R and PLINK must be installed and in your PATH for this program to run.
This program requires the R packages corpcor and CompQuadForm. If they are missing, it will return an error.
This directory (PEGASUS) contains the following:

`pegasus_flies.pl` - source code for PEGASUS_flies program.

DGRP - directory containing genotype data from the 205 lines of the Drosophila Genome Research Project.

`glist-dm5.57` - list of genes and their bounds developed from annotation file provided by the DGRP (http://dgrp2.gnets.ncsu.edu/data.html)

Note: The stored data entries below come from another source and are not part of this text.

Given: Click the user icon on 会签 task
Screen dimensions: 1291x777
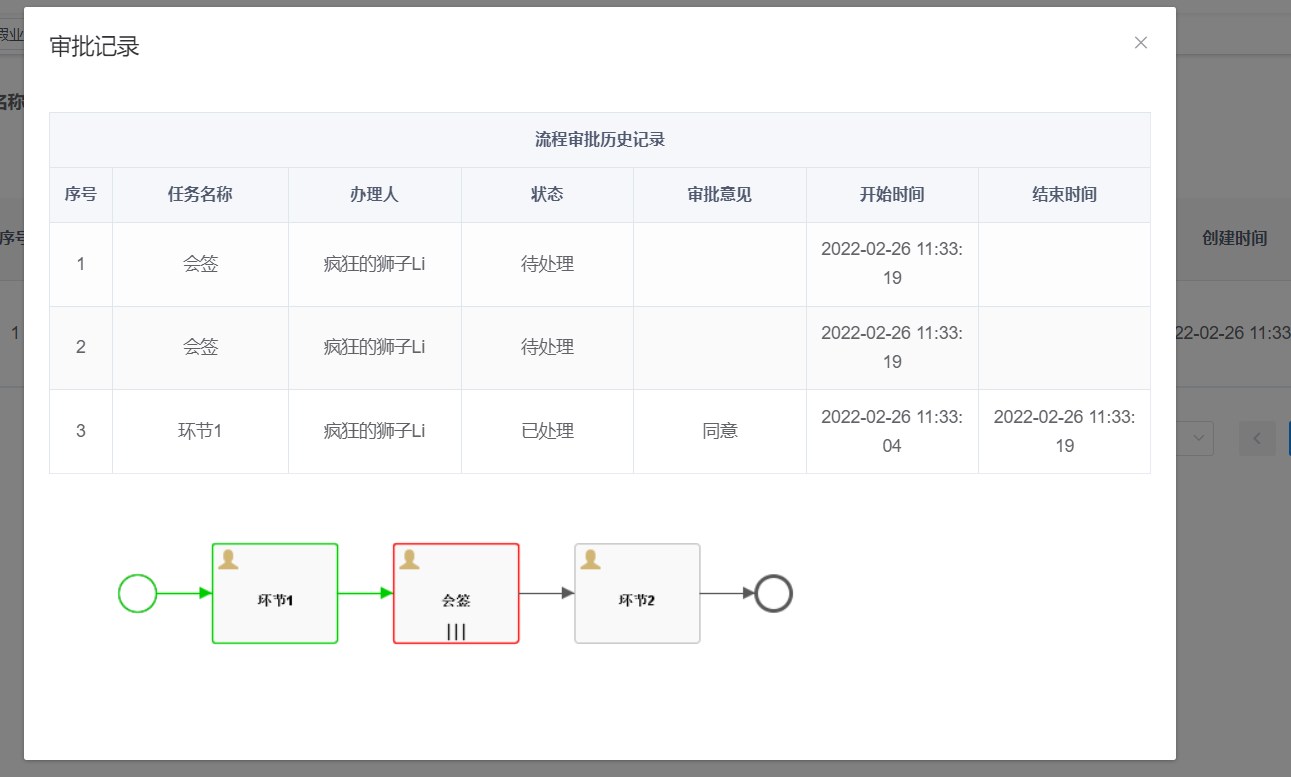Looking at the screenshot, I should pos(409,560).
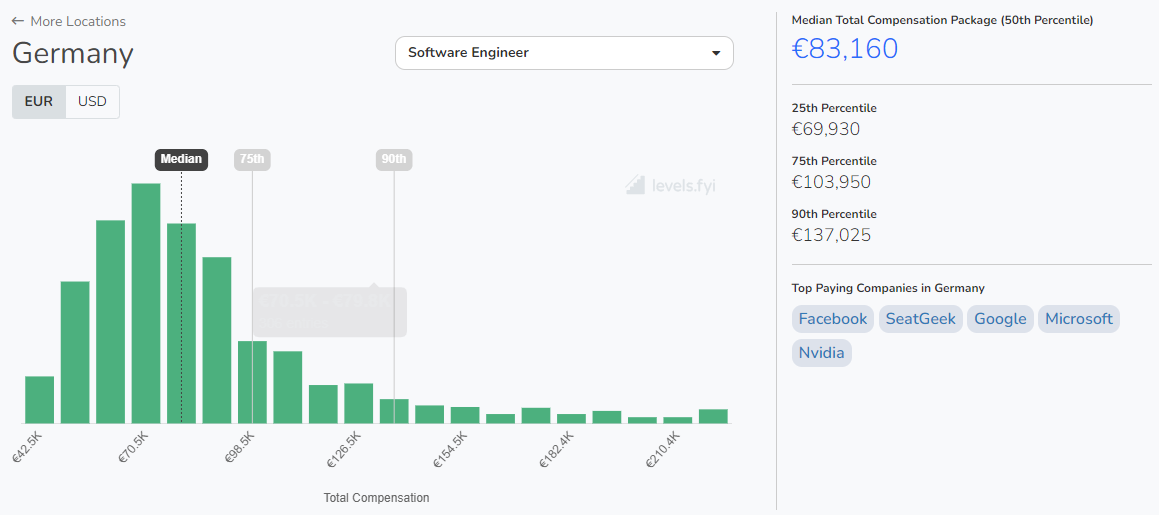Open the Nvidia company tag
Viewport: 1159px width, 515px height.
click(x=822, y=353)
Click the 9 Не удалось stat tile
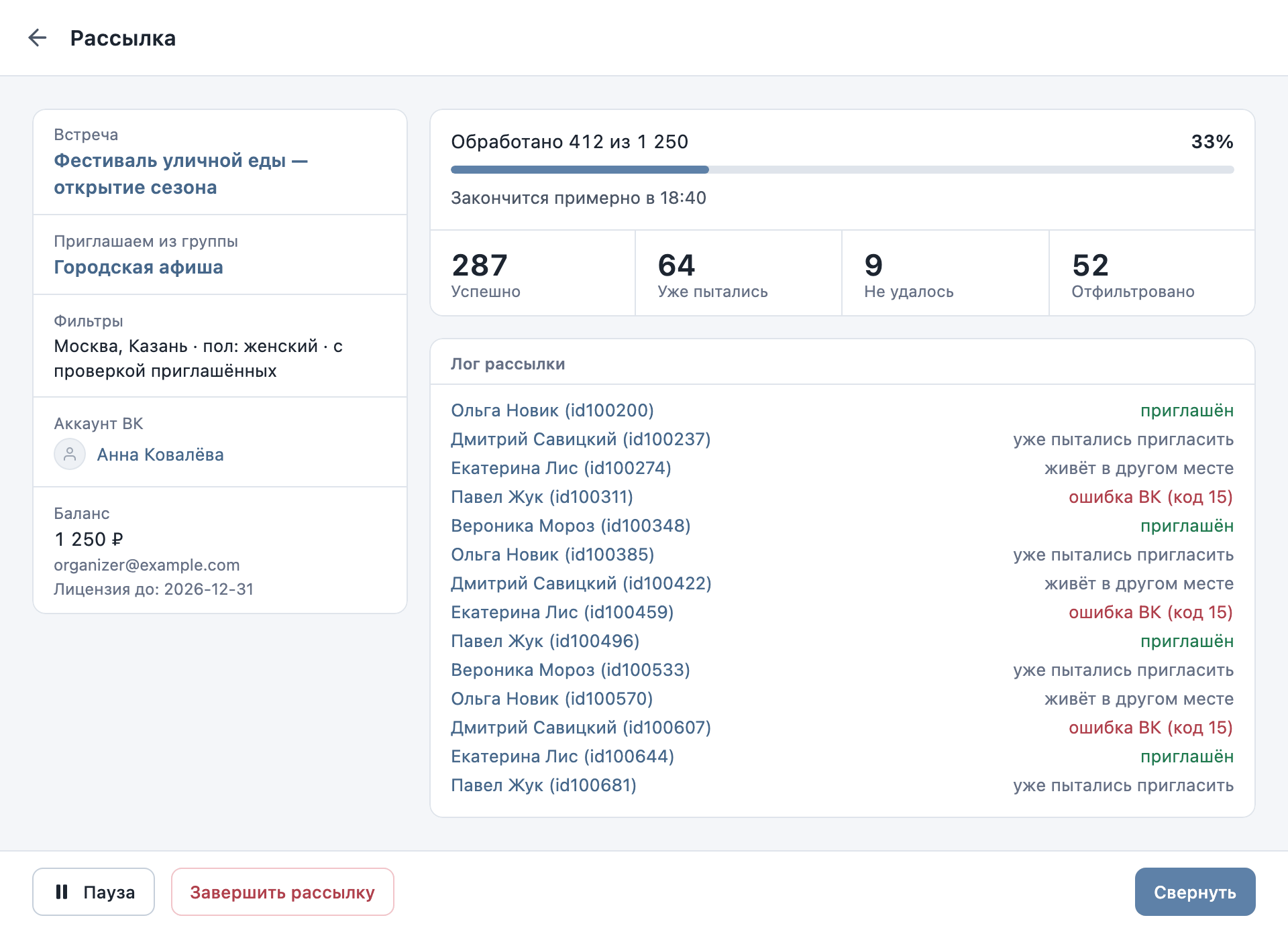 945,273
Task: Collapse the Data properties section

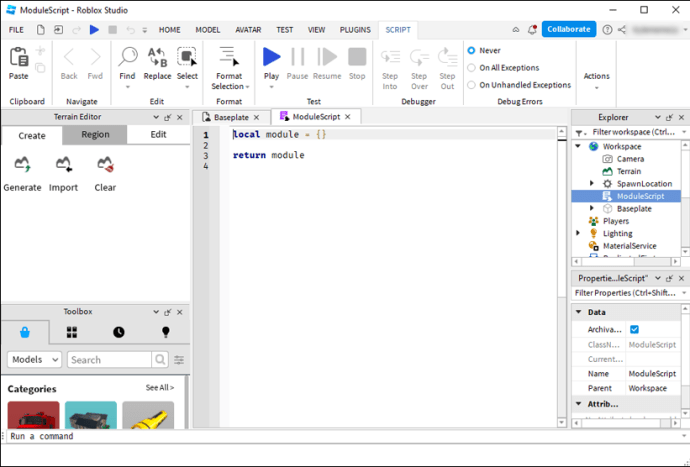Action: [580, 312]
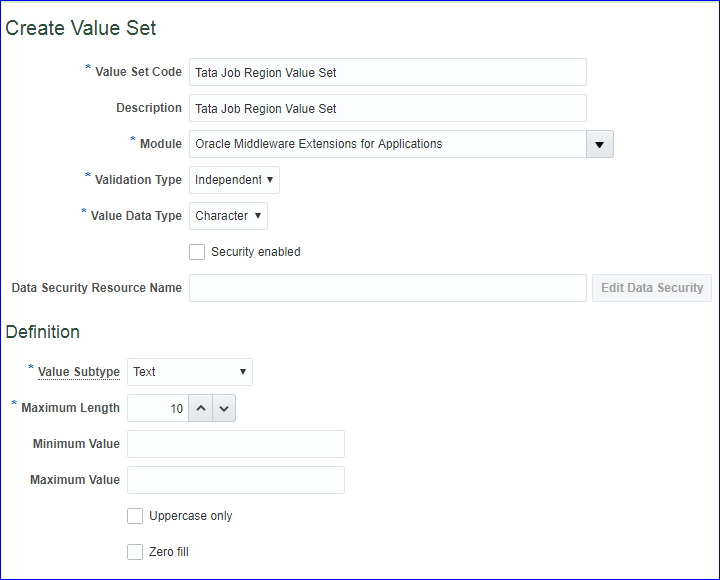
Task: Click the Module combo box text field
Action: point(387,144)
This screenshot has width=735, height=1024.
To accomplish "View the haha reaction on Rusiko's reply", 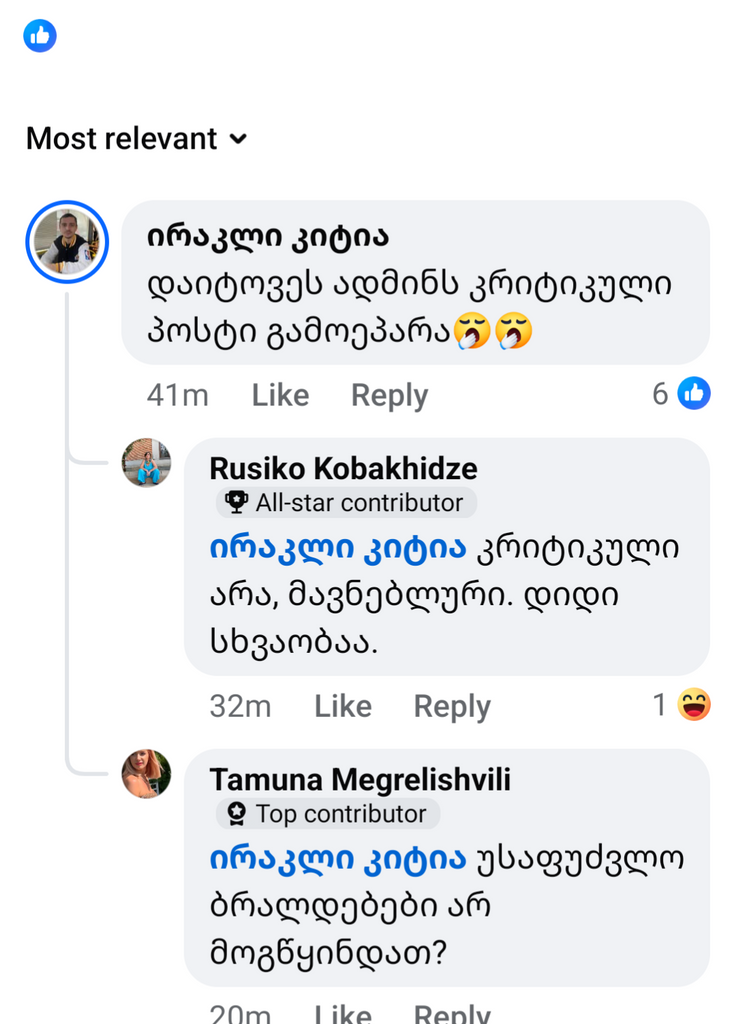I will click(x=682, y=705).
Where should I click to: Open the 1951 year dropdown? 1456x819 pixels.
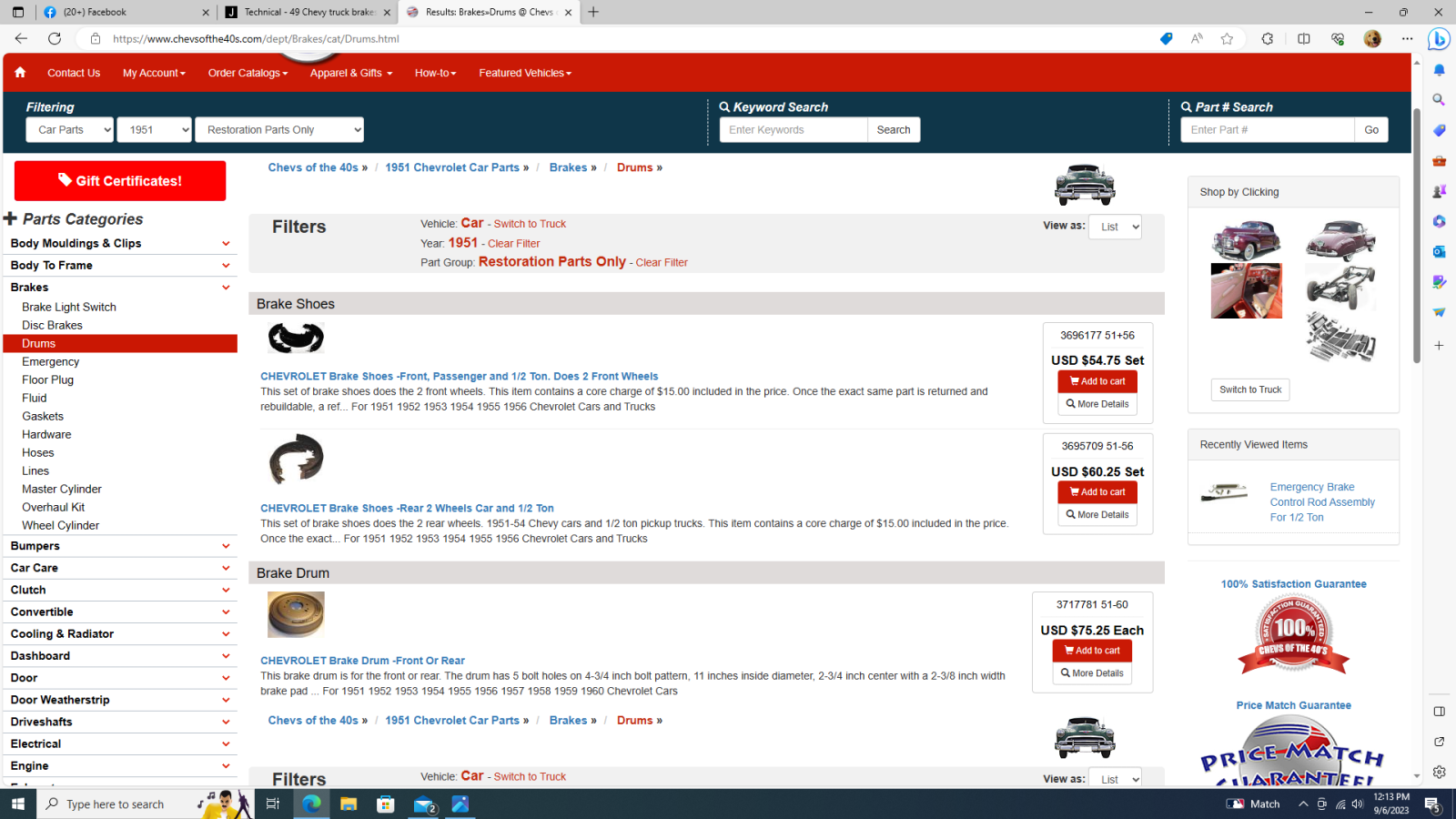tap(155, 130)
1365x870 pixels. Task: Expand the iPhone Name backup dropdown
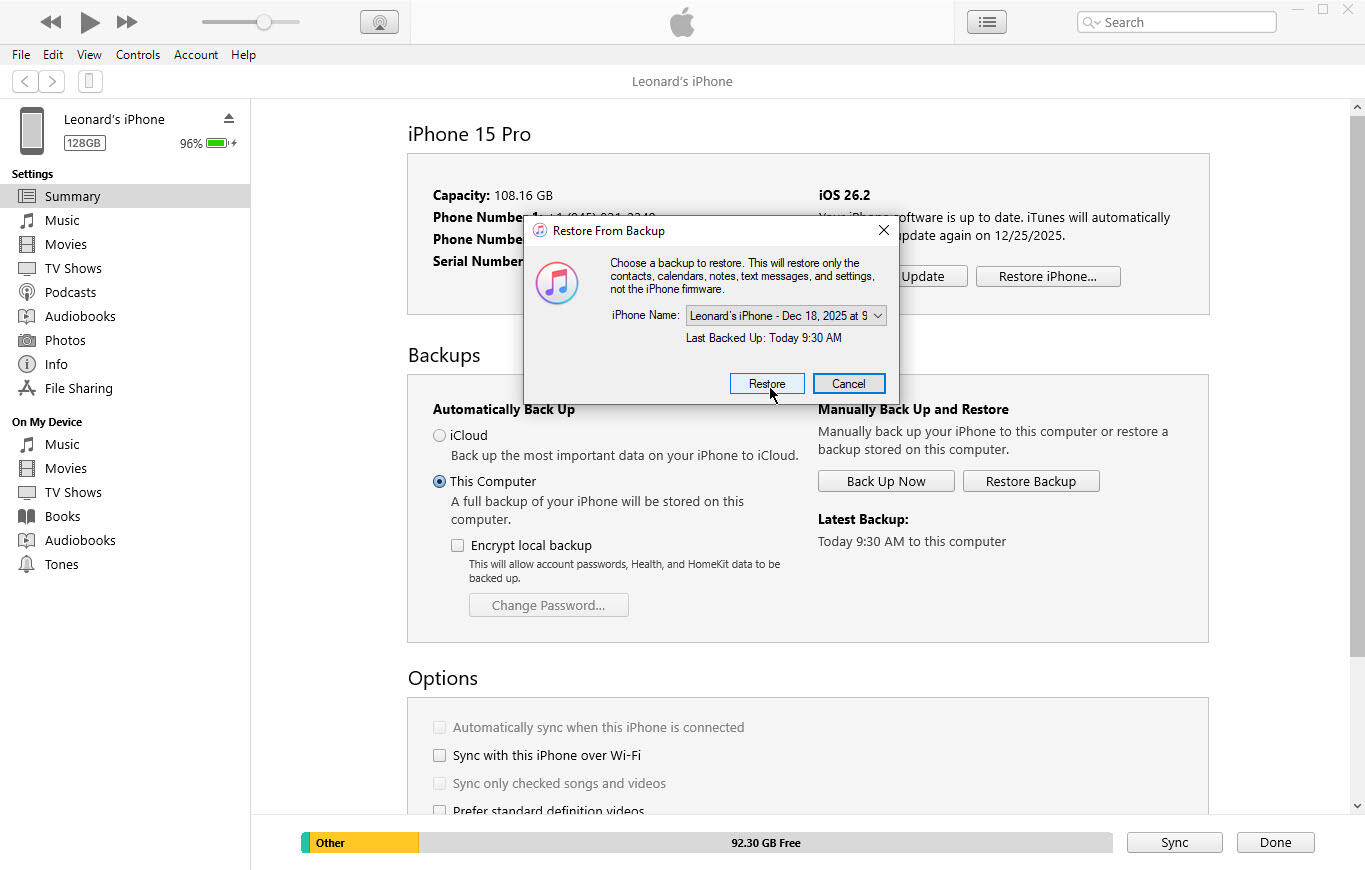(786, 316)
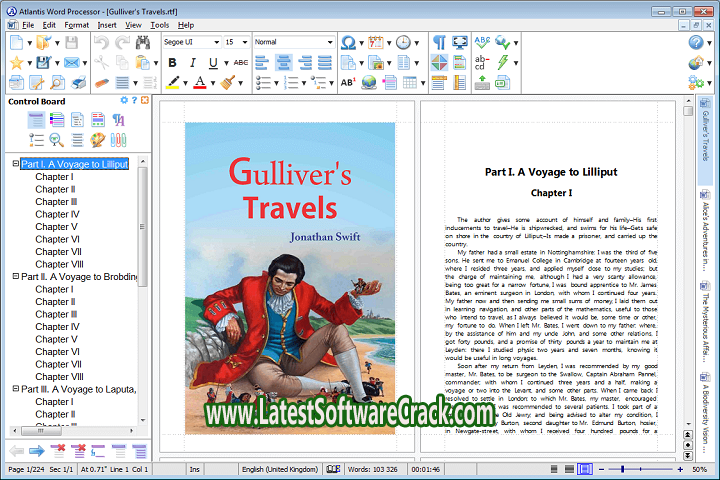720x480 pixels.
Task: Open the Control Board settings gear
Action: point(124,101)
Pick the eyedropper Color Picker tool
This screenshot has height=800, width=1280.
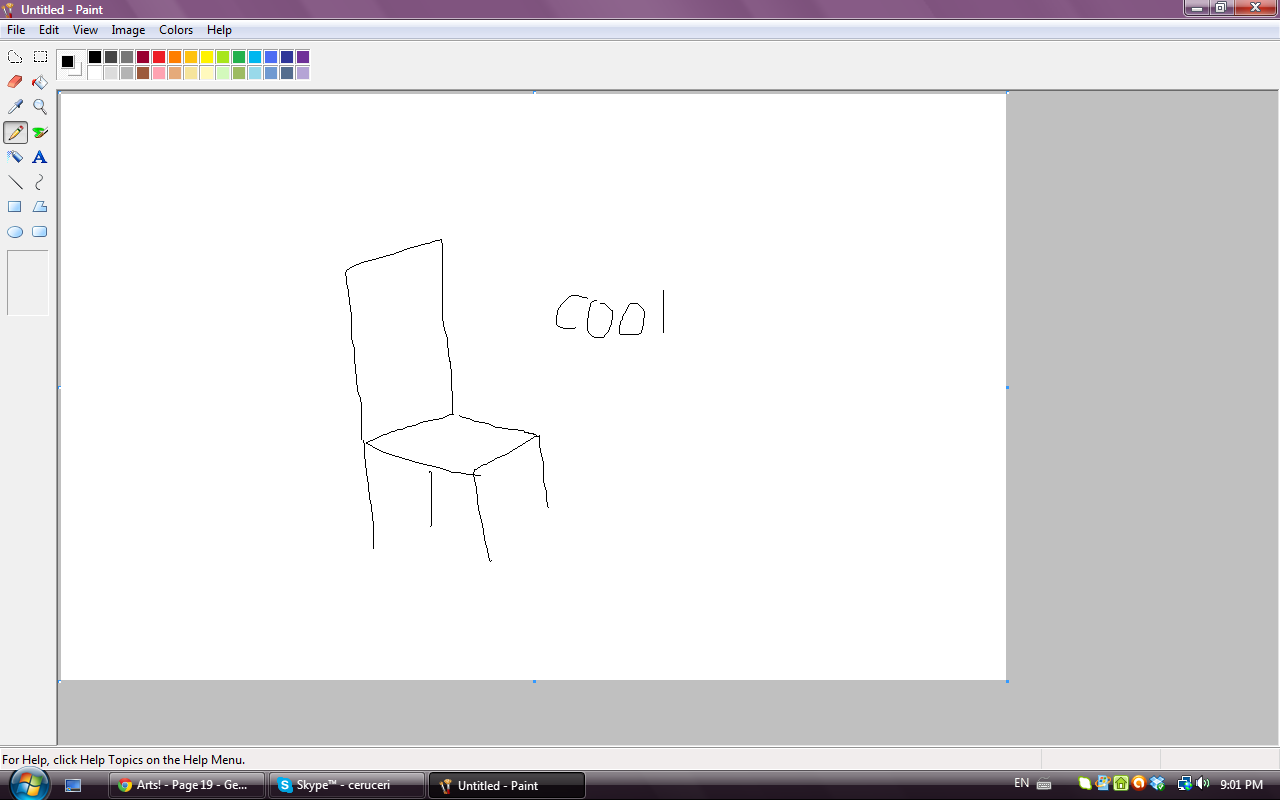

Usage: Commands to run this program should have the following format:

`./pegasus_flies.pl [input pvalues file] [parameters]`

The input p-values file is a tab-separated table of SNP names and corresponding p-values. For an example file of p-values, please see `example.txt`. The one required parameter is to specify which reference genotype data or custom LD file should be used for LD calculations. If using the provided DGRP data, type: `-pop DGRP`. If using your own genotype data to calculate LD, type `-custom` followed by the path to and prefix of your PLINK bed files. Alternatively, if you would like to use your own LD file containing pre-calculated values for correlation between SNPs in every gene in the dataset, type `-ld-file` followed by the absolute path to your LD file in PLINK format. Note that correlation values should be r and not r^2. (See below for further explanation and sample commands.)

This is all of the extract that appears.